The response of the Applicant to the
non-joinder of the Registrar is, to say the least, shocking. The
Applicant contends that the
role of the Registrar in these types of
transactions is minimal in that it consists in execution and storage
of documents. The
roles mentioned by the Applicant are certainly
correct but how can they be peripheral when registration of transfer
of the properties
into the name of the Trust was effected through an
act of execution?
[12]
The Applicant seems to be ignorant of the fact that for the transfer
to be reversed, the papers
will be required to be executed by the
very Registrar whose role he regards as easily dispensable. Any court
order directing that
the registration of transfer is to be reversed
will necessarily affect or involve the Registrar. As such, the Deeds
Office should
be part of these proceedings. The Applicant’s
omission to join the Registrar to these proceedings is staggering
especially
after he was alerted to the significance of the role that
the Registrar is expected to play in the registration of transfer of
ownership back into the name of the Applicant. The non-joinder of the
Registrar is therefore fatal to this application and the point
in
limine
is upheld.
SECOND POINT
IN
LIMINE
- PRESCRIPTION
[13]
The Respondents’ contention on prescription is that if it is
common cause, as it seems,
that the Trust took transfer of ownership
of the properties during late 2001 and that no cash exchanged hands
between the parties
as consideration, the claim as outlined by the
Applicant in particular, of declaring the transaction that happened
in late 2001
has prescribed. The Applicant’s response to this
is unbelievably that prescription is based on the existence of a debt
being
owed by one party to another. Since no such debt is owed by the
Applicant to the Trust, continues the argument, prescription does
not
find application.
[14]
Section 10
of the
Prescription Act, 68 of 1969
is headed: Extinction
of debts by prescription,
and
it stipulates that ‘s
ubject
to the provisions of this Chapter and of Chapter IV, a debt shall be
extinguished by prescription after the lapse of the
period which in
terms of the relevant law applies in respect of the prescription of
such debt.
Section 11
of the same Act is headed:
Periods
of prescription of debts.
Section
11(d)
is the most relevant to this and it provides that ‘s
ave
where an Act of Parliament provides otherwise, three years in respect
of any other debt. ‘The debt concerned here is governed
by
Section 11(d)
of the
Prescription Act. The
word, debt, is not defined
in the
Prescription Act, which
means that one must look elsewhere for
guidance.
[15]
That important direction was given by the Constitutional Court in
Ethekwini Municipality v Mount Haven (Pty) Ltd
2019 (4) SA 394
(CC)

==========

(What to do):
**1)** Locate each line in the records that contains the word "perform", treating uppercase and lowercase as different, and copy those lines.
**2)** Write the passage that comes next in the court judgment on joinder and prescription, starting after its last line.
The court judgment and the records have no connection to each other.

(Material for the task):
==========

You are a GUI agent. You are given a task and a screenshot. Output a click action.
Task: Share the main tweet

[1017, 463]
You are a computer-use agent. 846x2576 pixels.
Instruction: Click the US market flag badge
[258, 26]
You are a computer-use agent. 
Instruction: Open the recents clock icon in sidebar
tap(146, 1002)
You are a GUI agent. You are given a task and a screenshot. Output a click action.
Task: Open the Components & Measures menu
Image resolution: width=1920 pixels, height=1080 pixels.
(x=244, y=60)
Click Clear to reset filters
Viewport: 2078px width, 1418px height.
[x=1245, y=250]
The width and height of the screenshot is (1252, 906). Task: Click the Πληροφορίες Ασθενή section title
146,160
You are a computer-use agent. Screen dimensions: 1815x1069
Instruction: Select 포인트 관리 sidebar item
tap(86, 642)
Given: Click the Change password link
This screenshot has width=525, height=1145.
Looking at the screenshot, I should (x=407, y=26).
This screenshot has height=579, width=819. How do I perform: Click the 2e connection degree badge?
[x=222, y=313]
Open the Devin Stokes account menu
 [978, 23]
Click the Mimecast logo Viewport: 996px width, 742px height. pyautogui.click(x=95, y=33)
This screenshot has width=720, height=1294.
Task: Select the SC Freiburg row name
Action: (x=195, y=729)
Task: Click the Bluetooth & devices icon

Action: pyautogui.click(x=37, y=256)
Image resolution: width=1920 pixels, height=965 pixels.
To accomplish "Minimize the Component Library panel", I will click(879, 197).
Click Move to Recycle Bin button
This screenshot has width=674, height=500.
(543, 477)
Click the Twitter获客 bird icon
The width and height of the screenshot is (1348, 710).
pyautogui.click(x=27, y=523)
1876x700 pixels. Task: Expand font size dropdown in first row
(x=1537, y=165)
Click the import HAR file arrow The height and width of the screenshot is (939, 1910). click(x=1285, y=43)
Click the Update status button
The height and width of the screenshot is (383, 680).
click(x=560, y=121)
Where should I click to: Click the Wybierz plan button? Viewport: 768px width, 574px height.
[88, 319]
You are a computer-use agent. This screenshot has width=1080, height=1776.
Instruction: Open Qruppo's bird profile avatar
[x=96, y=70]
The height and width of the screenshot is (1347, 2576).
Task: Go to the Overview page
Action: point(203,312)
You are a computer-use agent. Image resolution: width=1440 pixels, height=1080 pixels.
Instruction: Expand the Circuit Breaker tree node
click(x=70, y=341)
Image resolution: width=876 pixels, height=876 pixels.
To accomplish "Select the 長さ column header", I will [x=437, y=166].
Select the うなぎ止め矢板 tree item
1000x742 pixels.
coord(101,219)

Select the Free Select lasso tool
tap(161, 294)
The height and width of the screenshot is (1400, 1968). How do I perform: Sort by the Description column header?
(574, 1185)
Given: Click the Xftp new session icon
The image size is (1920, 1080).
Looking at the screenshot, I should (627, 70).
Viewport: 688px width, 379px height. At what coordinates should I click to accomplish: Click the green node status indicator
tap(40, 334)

==========

(Answers by task):
**1)**
This screenshot has height=579, width=819. How do I perform: Click the 2e connection degree badge?
The height and width of the screenshot is (1400, 1968). How do I perform: Sort by the Description column header?

**2)**
when it held that a claim to transfer immovable property is
essentially a claim to deliver goods and in turn, any claim to this
effect would therefore also prescribe within three years. The
following passage uplifted from the case is significant insofar as
it
clarifies what would constitute a debt:
“
In
terms of the dictionary meaning of 'debt' accepted in Makate,
an obligation to pay money, deliver goods, or render
services is
included under the definition and would prescribe within three years
under the
Prescription Act. Mat
erial or corporeal goods consist of
property, movable or immovable. Ownership of movable corporeal
property is transferred to another
by delivery, actual or deemed, of
the goods. That is practically impossible in the case of immovable
property like land. Hence
it is an accepted principle of venerable
ancestry in our law that the equivalent of delivery of movables is,
in the case of immovable
property, registration of transfer in the
deeds office. A claim to transfer immovable property in the name of
another is thus a
claim to perform an obligation to deliver goods in
the form of immovable property. It is a 'debt' in the dictionary
sense accepted
in Makate. It really is as simple and
straightforward as that.”
[16]
Once the definition of a debt covers the registration of transfer of
ownership of an immovable
property, it becomes manifest that the
claim by the Applicant is affected and that it ought to surrender to
the meaning ascribed
thereto. It is a matter of record that the
registration of transfer of the properties in this matter occurred in
late 2001. Thus,
if the period of prescription is three years as per
Section 11(d)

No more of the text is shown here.